Stack temperature is the temperature of the flue gas that exits the boiler through the stack or chimney. It is an indicator of the heat loss in the boiler and the combustion efficiency. The lower the stack temperature, the higher the combustion efficiency and the less heat loss.
Stack temperature is directly related to the amount of excess air in the combustion process. The more excess air, the higher the stack temperature. This is because excess air increases the amount of nitrogen (N2) in the flue gas, which does not transfer heat by radiation and only gives up heat by convection in the stack. Moreover, excess air dilutes the concentration of carbon dioxide (CO2) and water vapor (H2O) in the flue gas, which are binary gases that can absorb and transfer heat by radiation. Therefore, excess air reduces the heat transfer in the radiant section of the boiler and increases the heat loss in the stack.
According to The Engineering ToolBox, a typical excess air level for natural gas combustion is 5-10%, which corresponds to a stack temperature of 200-300°F above the ambient supply temperature. However, if the excess air level increases to 44.9%, as measured in some boilers, then the stack temperature can rise to 400°F above the ambient supply temperature, resulting in a significant drop in combustion efficiency.

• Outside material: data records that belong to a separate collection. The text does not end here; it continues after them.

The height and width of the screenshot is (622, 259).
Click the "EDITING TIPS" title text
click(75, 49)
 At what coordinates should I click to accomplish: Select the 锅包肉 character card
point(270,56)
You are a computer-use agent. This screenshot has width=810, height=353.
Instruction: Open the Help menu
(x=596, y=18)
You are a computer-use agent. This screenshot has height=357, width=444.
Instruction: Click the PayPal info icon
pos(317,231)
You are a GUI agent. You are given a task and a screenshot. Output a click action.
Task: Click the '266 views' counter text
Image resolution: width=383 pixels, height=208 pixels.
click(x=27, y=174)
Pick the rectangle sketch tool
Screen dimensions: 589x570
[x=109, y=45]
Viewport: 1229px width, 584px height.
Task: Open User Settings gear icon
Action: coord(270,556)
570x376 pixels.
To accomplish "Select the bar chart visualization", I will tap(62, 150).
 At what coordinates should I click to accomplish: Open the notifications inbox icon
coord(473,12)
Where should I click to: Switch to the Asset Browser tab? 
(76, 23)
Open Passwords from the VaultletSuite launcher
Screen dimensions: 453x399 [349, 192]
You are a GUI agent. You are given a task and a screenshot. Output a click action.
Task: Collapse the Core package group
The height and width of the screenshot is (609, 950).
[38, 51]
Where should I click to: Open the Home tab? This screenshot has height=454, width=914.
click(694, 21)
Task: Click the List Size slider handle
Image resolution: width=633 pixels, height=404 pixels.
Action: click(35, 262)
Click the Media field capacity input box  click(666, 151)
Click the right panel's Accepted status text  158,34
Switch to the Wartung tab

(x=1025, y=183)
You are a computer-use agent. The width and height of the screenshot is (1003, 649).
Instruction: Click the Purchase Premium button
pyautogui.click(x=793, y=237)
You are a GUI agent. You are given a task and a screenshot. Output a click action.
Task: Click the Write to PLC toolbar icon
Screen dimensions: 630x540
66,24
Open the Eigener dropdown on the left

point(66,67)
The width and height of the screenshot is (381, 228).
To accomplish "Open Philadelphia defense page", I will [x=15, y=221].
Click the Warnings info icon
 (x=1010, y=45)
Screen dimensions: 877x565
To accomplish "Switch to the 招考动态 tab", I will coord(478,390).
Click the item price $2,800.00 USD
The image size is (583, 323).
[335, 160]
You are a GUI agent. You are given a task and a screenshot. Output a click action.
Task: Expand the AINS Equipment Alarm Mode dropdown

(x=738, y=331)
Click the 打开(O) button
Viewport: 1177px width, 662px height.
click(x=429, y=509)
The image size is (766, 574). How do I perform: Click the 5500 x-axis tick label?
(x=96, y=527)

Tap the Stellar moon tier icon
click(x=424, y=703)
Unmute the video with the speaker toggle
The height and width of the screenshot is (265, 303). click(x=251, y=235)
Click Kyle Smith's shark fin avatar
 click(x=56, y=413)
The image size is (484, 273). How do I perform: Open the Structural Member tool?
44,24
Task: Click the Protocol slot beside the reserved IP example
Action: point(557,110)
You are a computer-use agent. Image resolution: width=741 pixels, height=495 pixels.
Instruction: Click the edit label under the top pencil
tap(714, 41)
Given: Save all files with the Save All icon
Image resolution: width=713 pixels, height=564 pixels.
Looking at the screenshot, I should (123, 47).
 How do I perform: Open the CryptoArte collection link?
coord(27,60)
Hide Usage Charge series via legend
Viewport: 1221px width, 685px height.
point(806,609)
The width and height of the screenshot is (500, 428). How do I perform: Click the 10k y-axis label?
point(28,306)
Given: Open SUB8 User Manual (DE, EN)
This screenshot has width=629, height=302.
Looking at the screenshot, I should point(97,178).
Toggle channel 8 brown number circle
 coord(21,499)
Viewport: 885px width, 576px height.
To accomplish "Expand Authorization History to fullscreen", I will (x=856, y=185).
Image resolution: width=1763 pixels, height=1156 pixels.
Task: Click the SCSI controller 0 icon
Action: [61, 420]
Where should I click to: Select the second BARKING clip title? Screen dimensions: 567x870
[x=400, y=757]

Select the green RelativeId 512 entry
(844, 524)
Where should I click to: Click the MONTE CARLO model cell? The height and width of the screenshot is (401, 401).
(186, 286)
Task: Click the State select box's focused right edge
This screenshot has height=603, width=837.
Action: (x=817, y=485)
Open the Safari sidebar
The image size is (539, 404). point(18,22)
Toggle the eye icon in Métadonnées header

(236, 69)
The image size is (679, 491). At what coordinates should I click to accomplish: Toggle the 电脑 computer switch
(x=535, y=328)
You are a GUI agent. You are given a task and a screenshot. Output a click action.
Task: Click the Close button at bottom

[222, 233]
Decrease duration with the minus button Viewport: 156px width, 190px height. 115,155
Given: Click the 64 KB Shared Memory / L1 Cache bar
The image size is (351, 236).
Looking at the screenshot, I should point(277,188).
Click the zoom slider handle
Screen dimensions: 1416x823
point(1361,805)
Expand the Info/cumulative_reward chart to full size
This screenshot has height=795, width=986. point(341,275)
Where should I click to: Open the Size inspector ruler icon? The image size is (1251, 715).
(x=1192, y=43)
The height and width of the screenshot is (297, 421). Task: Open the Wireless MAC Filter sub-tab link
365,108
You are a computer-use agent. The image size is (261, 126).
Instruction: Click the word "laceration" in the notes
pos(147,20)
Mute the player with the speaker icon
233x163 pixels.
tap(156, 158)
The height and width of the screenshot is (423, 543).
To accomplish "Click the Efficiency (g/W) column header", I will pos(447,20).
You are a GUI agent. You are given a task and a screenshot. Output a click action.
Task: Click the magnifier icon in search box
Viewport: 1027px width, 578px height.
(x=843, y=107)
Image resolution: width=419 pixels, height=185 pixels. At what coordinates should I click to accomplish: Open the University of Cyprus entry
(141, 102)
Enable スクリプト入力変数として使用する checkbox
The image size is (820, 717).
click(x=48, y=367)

How to Reduce Excess Air and Optimize Boiler Efficiency?
To reduce excess air and optimize boiler efficiency, it is essential to monitor and control the combustion process using various instruments and devices, such as:
- Oxygen (O2) sensors or analyzers: These devices measure the amount of oxygen in the flue gas and indicate the level of excess air. The optimal O2 level depends on the type of fuel and boiler design, but generally ranges from 2-5% for natural gas and 3-6% for oil. O2 sensors or analyzers can be installed at various locations in the boiler system, such as near the burners, at the economizer outlet, or at the stack exit.
- Flue gas temperature sensors: These devices measure the temperature of the flue gas at different points in the boiler system and indicate the heat loss and combustion efficiency. Flue gas temperature sensors can be installed at various locations in the boiler system, such as near the burners, at the economizer inlet or outlet, or at the stack exit.
- Combustion controllers: These devices use feedback signals from O2 sensors or analyzers and flue gas temperature sensors to adjust the fuel and air flow rates to achieve optimal combustion conditions. Combustion controllers can be manual or automatic, depending on the level of sophistication and automation required.
- Burner management systems (BMS): These are integrated systems that control all aspects of burner operation, such as ignition, fuel supply, air supply, flame detection, safety interlocks, alarms, etc. BMS can also incorporate O2 sensors or analyzers, flue gas temperature sensors, combustion controllers, and other devices to optimize combustion efficiency and reduce emissions.
By using these instruments and devices to monitor and control excess air levels, boiler operators can achieve significant benefits, such as:
- Reducing fuel consumption and operating costs
- Increasing combustion efficiency and heat transfer
- Lowering stack temperature and heat loss
- Reducing CO2 and NOx emissions
- Improving boiler reliability and safety
Conclusion
Stack temperature is directly related to the amount of excess air in the combustion process. Excess air is necessary to ensure complete combustion and prevent CO formation, but too much excess air can increase stack temperature, reduce combustion efficiency, and increase heat loss and emissions. Therefore, it is important to optimize excess air levels and achieve the best balance between combustion quality and efficiency. This can be done by using various instruments and devices, such as O2 sensors or analyzers, flue gas temperature sensors, combustion controllers, and burner management systems, to monitor and control the combustion process and adjust the fuel and air flow rates accordingly. By doing so, boiler operators can improve boiler performance and save fuel and money.